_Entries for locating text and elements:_
....

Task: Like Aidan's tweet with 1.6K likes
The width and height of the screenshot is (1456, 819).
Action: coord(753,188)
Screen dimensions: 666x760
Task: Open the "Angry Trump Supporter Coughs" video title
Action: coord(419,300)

....

_Goal of the exercise:_ Could you write out each of these records line for line, changing nothing?

_Reply to the exercise:_
Task: Like Aidan's tweet with 1.6K likes
The width and height of the screenshot is (1456, 819).
Action: coord(753,188)
Screen dimensions: 666x760
Task: Open the "Angry Trump Supporter Coughs" video title
Action: coord(419,300)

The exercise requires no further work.